For decades, the clinical laboratory has been recognized as the leading model for applied analytical chemistry labs. Clinical chemists are the first to deal with real-world concerns such as large-scale automation, high throughput, and infinitesimal turnaround time, and resolving issues with information technology including data quality, data curation, analysis report generation, and dissemination. These are all current topics in chemistry laboratories, but most were addressed first in clinical labs. Plus, the clinical labs have blazed a trail through an inhospitable, regulated, and cost-conscious environment. This year, these topics and more attracted about 200 scientists to the Fairmont Hotel in San Jose, CA, from April 24 to 25.
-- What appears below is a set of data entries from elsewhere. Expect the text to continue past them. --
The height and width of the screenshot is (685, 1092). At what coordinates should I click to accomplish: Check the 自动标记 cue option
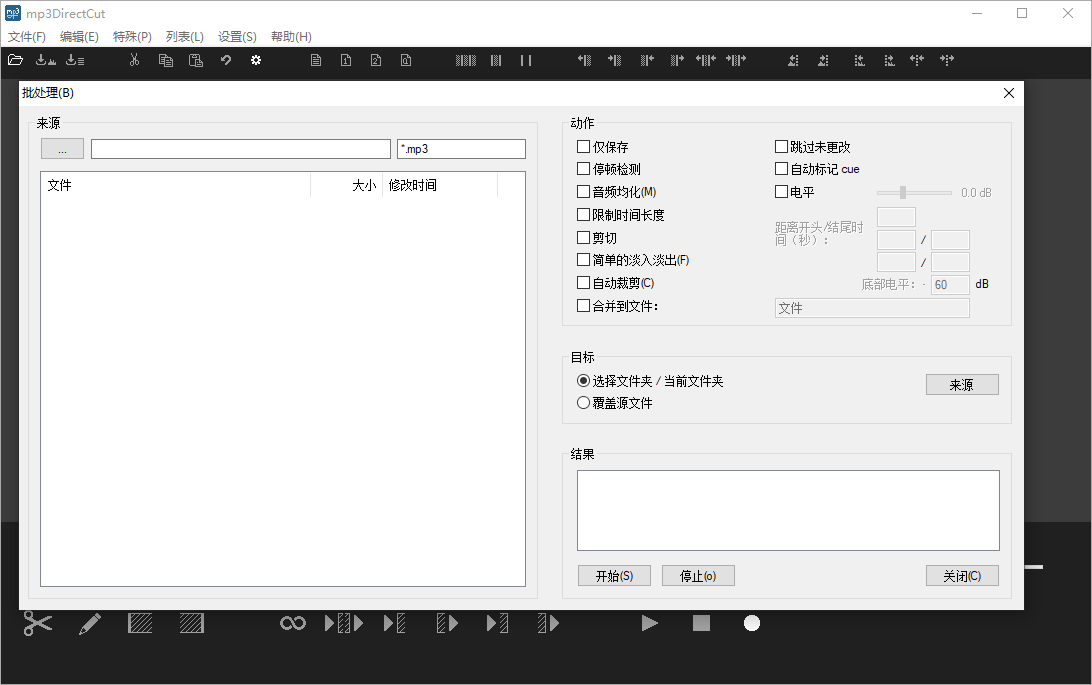(781, 168)
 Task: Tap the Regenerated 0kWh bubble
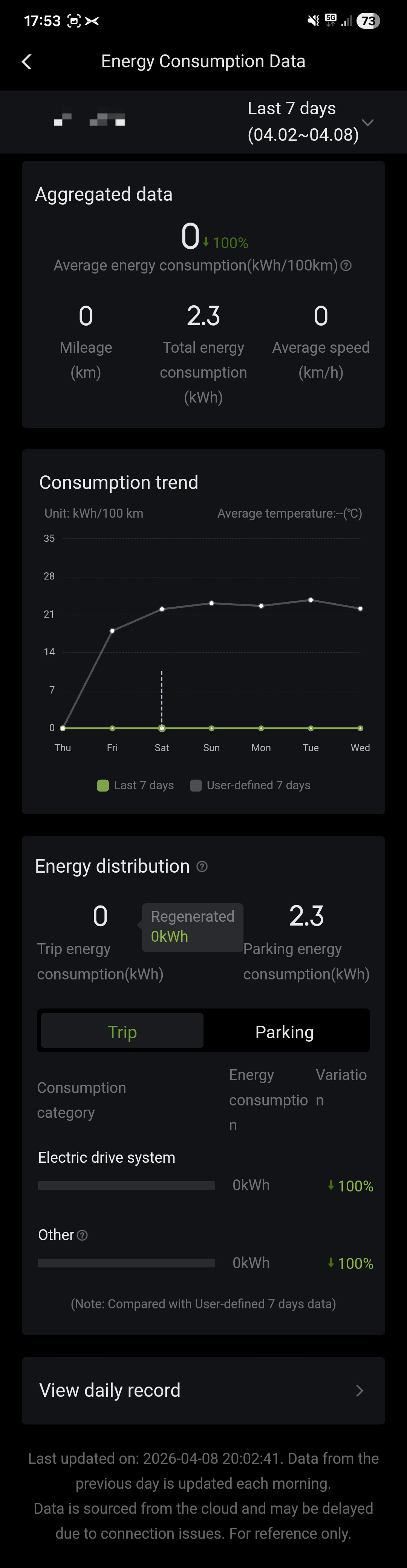pos(192,927)

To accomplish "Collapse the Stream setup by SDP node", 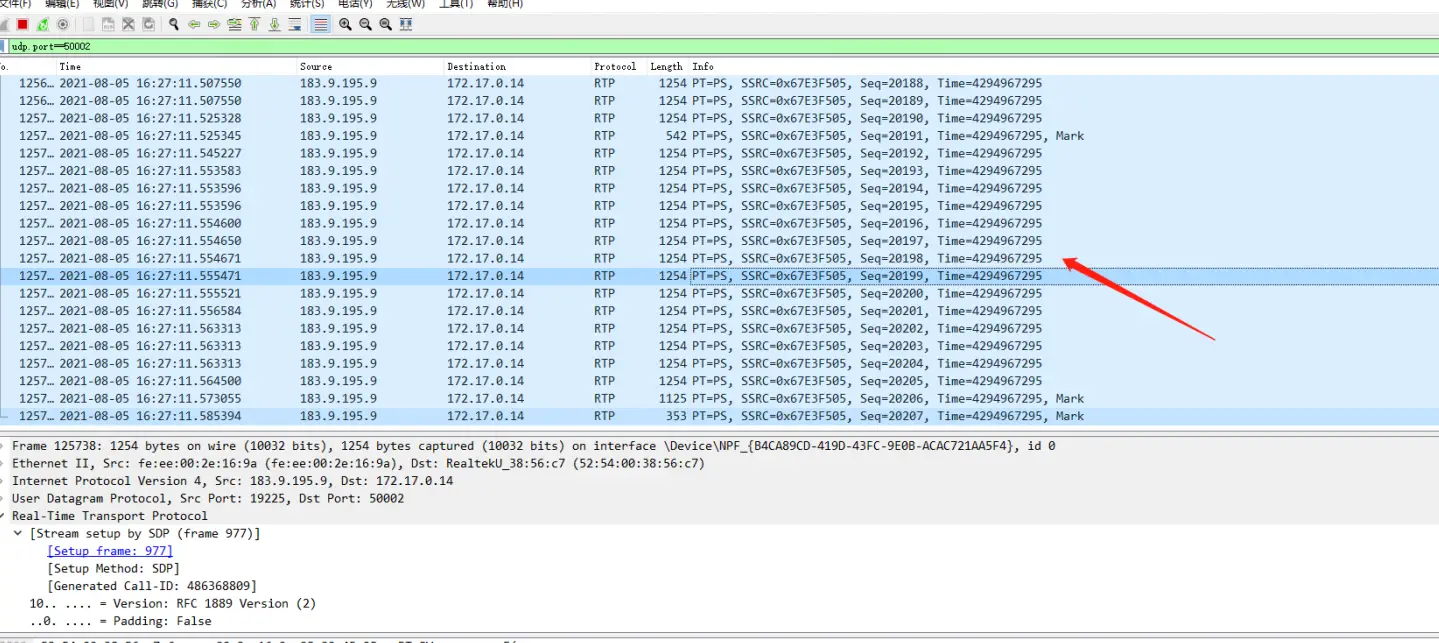I will pyautogui.click(x=18, y=534).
The portable laboratory/point of care

The portable laboratory was the stated focus of this year’s meeting. Some of the drivers for the portable laboratory are: point of care (POC) analysis to improve turnaround time or to comply with the realities of resource-limited countries. Since half of the patient populations in the developed world use smartphones, new paradigms are in communication between physician, patient, payer, and public health. Others were attracted to POC technology, but with products that plug into the wall for electricity. These seem to be designed for physicians’ office laboratories or smaller clinics in remote locations.

Breath analysis

Despite utility dating back to Hippocrates, breath analysis as a matrix for diagnostics is less popular than blood and urine, and even saliva. A fascinating lecture from Michael Phillips, M.D., of Menssana Research (Fort Lee, NJ) traced the history of breath analysis from Hippocrates to date. Hippocrates had connected the dots between breath that smelled of rotten apples to diabetes, urine odor to kidney failure, and sewer smell to lung abscess. Fast forward to the 1700s, when Lavoisier proved that breath contained CO2 by bubbling breath through a solution of Ca++. Fast forward again to 1971, when Prof. Linus Pauling (California Institute of Technology, Pasadena) used a cold trap attached to a gas chromatograph to show the presence of more than 100 compounds in breath.

Analysis of human breath has been problematic primarily due to sampling. One needs breath from the lungs. This occurs later in the breathing cycle. Dr. Phillips has developed a long tube that latterly segregates the breath in time.

Initially, in the research phase, he analyzed breath with GC/MS. He became convinced that coelutions were a frequent problem, so he resorted to 2-D GC × GC/MS. Suspicions were confirmed: Up to five other analytes coeluted with hexane in the first dimension.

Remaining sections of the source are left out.